- DESCRIPTION OF THE TASK:
Format the records starting at the line containing "You are a computer-use agent. The height" and ending at the line containing "click(582, 206)" as a numbered list, omitting blank lines.
━━━━━ TASK INPUT
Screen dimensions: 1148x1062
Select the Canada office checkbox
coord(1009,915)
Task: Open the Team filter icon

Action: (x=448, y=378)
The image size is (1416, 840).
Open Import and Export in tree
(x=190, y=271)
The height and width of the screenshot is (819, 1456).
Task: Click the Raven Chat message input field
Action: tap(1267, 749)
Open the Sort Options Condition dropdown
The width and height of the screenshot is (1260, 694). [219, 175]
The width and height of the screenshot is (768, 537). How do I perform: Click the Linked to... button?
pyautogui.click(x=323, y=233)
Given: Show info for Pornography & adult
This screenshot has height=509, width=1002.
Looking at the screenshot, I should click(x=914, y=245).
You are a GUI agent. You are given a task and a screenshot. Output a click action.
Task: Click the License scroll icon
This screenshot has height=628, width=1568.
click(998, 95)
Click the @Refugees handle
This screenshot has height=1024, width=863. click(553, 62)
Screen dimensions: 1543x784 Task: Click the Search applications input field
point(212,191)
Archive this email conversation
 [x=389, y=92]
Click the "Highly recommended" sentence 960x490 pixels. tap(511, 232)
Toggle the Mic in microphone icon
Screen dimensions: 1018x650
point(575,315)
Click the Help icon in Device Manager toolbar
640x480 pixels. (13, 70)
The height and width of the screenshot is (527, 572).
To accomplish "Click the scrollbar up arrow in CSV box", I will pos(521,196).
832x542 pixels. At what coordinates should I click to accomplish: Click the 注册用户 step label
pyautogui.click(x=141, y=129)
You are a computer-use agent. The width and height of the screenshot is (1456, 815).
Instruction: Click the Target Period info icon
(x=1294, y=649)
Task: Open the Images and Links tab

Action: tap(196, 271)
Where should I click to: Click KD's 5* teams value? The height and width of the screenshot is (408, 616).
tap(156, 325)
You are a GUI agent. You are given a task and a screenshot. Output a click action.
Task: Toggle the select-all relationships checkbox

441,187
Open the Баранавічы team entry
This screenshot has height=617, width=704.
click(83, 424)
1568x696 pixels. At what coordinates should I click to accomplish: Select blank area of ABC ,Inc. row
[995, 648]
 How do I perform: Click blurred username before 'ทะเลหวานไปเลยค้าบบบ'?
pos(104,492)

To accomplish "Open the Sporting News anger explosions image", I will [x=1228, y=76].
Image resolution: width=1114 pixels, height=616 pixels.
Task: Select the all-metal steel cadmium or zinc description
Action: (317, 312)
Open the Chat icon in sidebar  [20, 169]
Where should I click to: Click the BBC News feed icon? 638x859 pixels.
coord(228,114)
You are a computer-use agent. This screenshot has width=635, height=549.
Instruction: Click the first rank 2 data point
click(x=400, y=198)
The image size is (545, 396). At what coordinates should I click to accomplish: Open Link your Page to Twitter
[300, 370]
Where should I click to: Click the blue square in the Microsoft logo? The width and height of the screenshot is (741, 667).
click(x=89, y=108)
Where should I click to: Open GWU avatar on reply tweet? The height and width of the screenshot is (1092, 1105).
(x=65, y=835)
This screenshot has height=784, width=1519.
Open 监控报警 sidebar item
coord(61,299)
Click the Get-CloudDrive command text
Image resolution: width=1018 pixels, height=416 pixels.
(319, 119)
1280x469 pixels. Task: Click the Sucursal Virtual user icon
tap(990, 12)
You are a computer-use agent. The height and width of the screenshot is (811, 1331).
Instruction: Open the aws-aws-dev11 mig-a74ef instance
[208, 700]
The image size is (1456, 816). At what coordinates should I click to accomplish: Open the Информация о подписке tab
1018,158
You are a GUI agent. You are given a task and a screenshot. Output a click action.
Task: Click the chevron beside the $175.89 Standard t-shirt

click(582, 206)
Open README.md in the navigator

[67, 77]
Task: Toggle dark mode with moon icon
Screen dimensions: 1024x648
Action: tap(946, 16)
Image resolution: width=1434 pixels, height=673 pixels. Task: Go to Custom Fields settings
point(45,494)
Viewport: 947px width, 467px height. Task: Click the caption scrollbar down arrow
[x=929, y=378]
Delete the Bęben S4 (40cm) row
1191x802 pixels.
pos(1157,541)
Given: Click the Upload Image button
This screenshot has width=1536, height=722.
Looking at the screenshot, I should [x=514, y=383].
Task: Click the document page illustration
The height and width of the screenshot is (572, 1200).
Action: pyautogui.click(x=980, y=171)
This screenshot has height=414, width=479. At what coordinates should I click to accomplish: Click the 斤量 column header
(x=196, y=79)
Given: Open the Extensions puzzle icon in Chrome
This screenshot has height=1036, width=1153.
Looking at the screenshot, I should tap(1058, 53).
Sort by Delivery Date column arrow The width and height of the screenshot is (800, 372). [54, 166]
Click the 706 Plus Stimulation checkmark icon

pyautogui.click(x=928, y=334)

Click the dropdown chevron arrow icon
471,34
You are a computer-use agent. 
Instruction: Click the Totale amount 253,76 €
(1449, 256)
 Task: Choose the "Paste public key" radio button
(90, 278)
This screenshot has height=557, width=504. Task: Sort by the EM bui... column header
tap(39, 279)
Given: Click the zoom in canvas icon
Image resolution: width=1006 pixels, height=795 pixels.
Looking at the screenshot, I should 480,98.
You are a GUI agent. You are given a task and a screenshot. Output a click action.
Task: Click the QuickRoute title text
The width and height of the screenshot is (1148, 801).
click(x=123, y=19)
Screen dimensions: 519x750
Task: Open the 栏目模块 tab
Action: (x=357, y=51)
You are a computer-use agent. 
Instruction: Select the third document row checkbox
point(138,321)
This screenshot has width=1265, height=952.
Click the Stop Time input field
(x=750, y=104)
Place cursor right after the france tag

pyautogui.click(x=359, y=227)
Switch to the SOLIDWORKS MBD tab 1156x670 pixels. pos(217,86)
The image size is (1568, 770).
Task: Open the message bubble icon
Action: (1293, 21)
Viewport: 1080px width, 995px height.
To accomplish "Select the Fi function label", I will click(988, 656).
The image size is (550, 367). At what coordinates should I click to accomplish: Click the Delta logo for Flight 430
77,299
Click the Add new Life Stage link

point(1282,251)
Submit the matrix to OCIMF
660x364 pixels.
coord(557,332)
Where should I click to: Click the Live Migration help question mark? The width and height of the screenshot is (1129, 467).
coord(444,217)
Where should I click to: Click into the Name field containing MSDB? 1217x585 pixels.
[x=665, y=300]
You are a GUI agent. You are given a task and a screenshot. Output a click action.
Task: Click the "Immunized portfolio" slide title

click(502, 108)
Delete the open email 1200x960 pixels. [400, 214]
━━━━━━━━━━
- EXERCISE SOLUTION:
1. You are a computer-use agent. The height and width of the screenshot is (811, 1331).
2. Instruction: Open the aws-aws-dev11 mig-a74ef instance
3. [208, 700]
4. The image size is (1456, 816). At what coordinates should I click to accomplish: Open the Информация о подписке tab
5. 1018,158
6. You are a GUI agent. You are given a task and a screenshot. Output a click action.
7. Task: Click the chevron beside the $175.89 Standard t-shirt
8. click(582, 206)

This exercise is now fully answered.